Classification required screening 155,000 candidate tickets as in-scope or out-of-scope for further processing: binary yes/no, structured JSON output, run across the full corpus. The selection criteria were accuracy on the tickets that mattered, throughput sufficient to complete the run over a long unattended weekend, and cost. We evaluated models running locally on a MacBook M4 Pro with 24GB of RAM against Claude Haiku. The results were instructive: a local Qwen 3.5 4B model — running at zero cost — achieved 89% recall on the operationally significant tickets, compared to 79.5% for Haiku. Haiku was twice as fast but markedly less accurate on exactly the tickets we most needed to catch. A free local model, running unattended over four days, delivered a better answer for this task. Total cost: $0.

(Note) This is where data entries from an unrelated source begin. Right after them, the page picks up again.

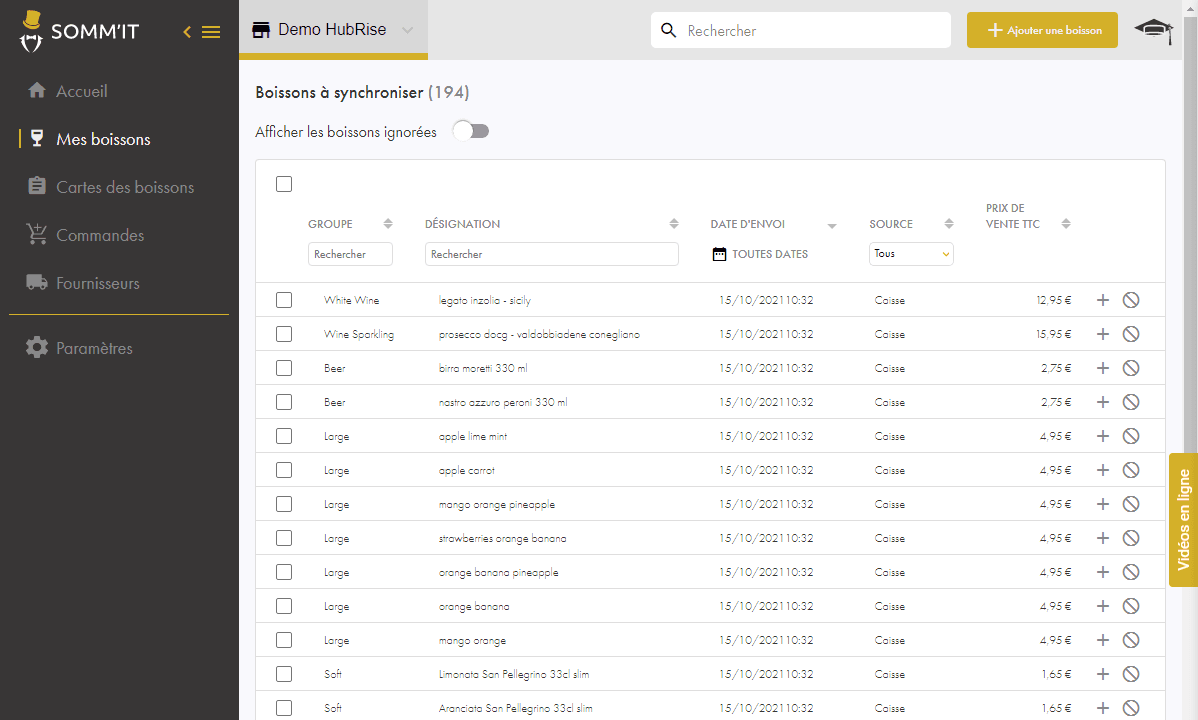Click ignore icon for mango orange row
1198x720 pixels.
tap(1131, 640)
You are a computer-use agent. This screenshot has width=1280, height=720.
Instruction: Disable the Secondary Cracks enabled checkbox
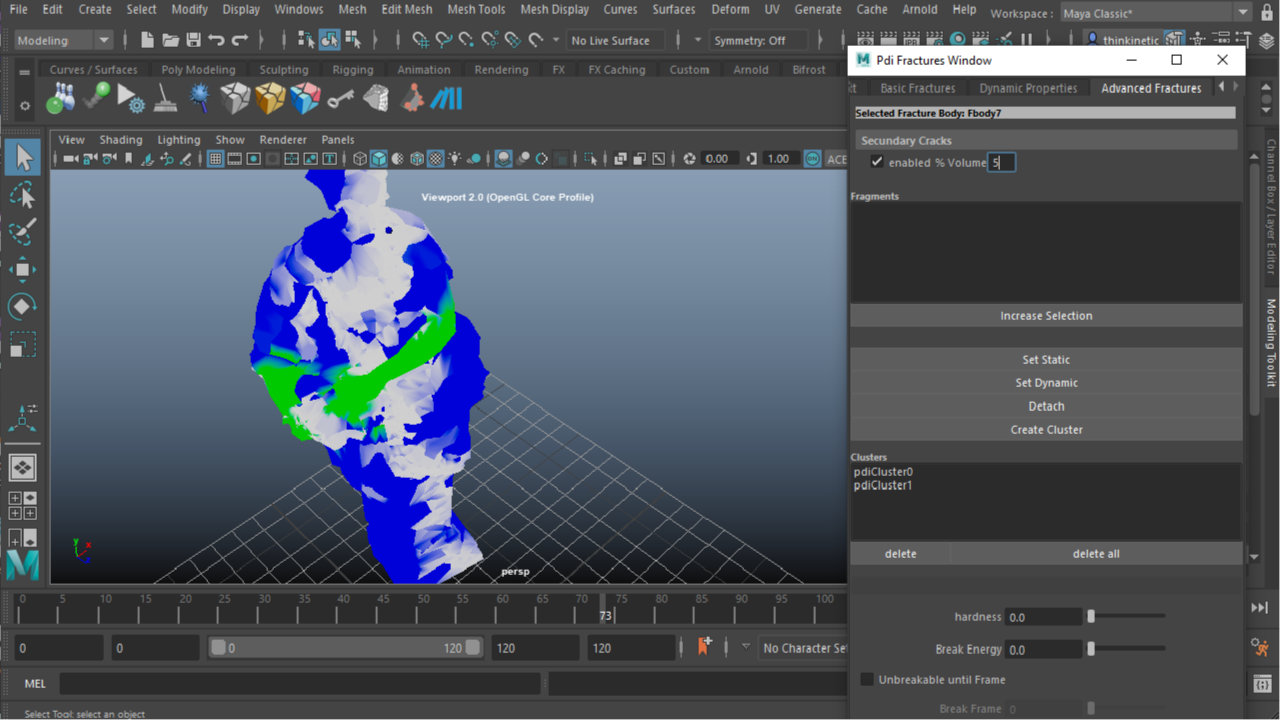tap(877, 162)
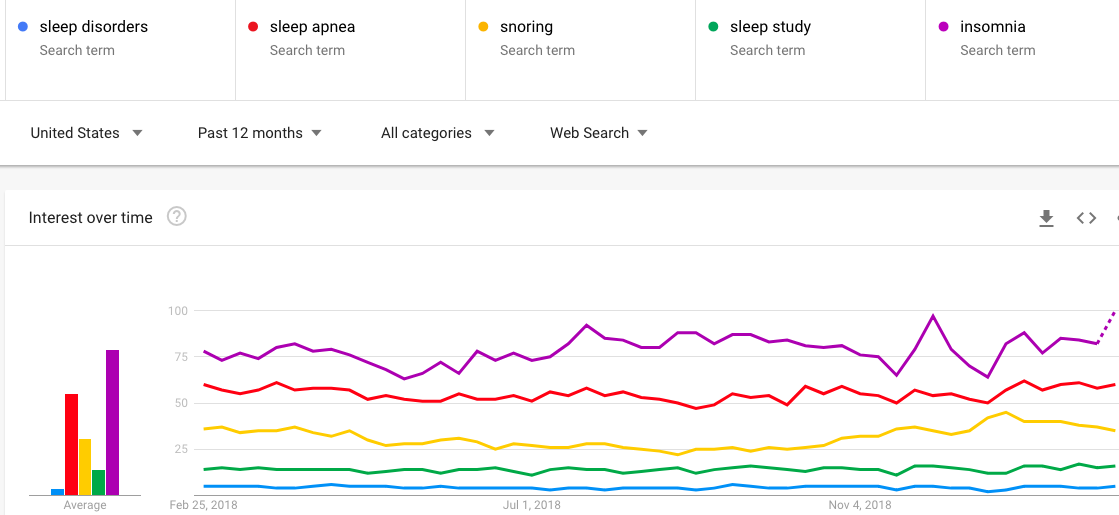Viewport: 1119px width, 515px height.
Task: Click the blue sleep disorders dot
Action: (x=23, y=27)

JPMorgan's Jamie Dimon has observed publicly that with generative AI, the answer can vary each time you ask the same question — often cited as a reason for caution. It is worth tempering that concern with a clear understanding of what you are actually asking the AI to do. Classification is opinion work: does this ticket belong to this category? When the task is probabilistic judgment rather than exact calculation, what matters is whose aggregate opinion is more accurate, not whether every individual answer is identical. The local model's opinion, measured objectively across 200 test tickets, was simply better.
One technical note worth flagging for practitioners attempting this: the Qwen 3 and 3.5 model families default to a chain-of-thought "thinking" mode that produces narrative output instead of JSON. Suppressing it via a /no_think prefix is unreliable. The correct fix is passing "think": false directly in the Ollama /api/chat request body — reliable, zero performance cost, and essential for structured output tasks with these models.

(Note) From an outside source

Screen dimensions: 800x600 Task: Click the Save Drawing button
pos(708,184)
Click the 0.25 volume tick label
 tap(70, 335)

Extraction pointed in the opposite direction. For each qualifying ticket, we needed the model to read a full conversation thread and produce structured procedure documentation — not categorize the content, but understand what had actually happened, identify what had gone wrong, and synthesize observations into operational lessons. The local models produced taxonomies: labels that could tag a ticket. The frontier model produced guidance: sentences that could appear in a procedure document and actually teach someone what to watch for. The distinction is decisive. We selected Claude Sonnet for extraction.
To contain that cost, we applied a saturation sampling strategy: extract in batches of roughly 500 tickets per transaction type, synthesize each batch into a procedure document, measure how much new content the next batch contributes, and stop when marginal contribution falls below a threshold. Procedure documents saturate well before you exhaust the corpus — the three hundredth ticket of a given type adds very little that the fiftieth did not. Estimated cost to saturation: $100–$150 and a few hours of processing, against a full-corpus cost of approximately $1,600 and weeks of continuous compute for little if any incremental gain. That is a deliberate engineering tradeoff with a clearly positive outcome, and it only exists because the classification step was done first and done well. The local model was not a compromise. It was the right tool for its task, and it created the conditions under which the expensive model could be used sparingly on the work that genuinely required it.
The design principle that emerges: use local models for tasks that require matching — pattern recognition, classification, schema-constrained output where the decision boundary is well-defined and precision can be measured. Use frontier models for tasks that require understanding — when value lies in synthesizing what was actually happening in human communication, and when the output will be read by people and used to make decisions. The boundary is not about context length, token count, or model size. It is about whether the task requires the model to produce insight, or merely recognize a pattern.
Organizations will face this constraint. The ones that treat it as an engineering problem — rather than a budget request or a vendor conversation — are the ones that will build AI-assisted workflows that actually hold up at scale.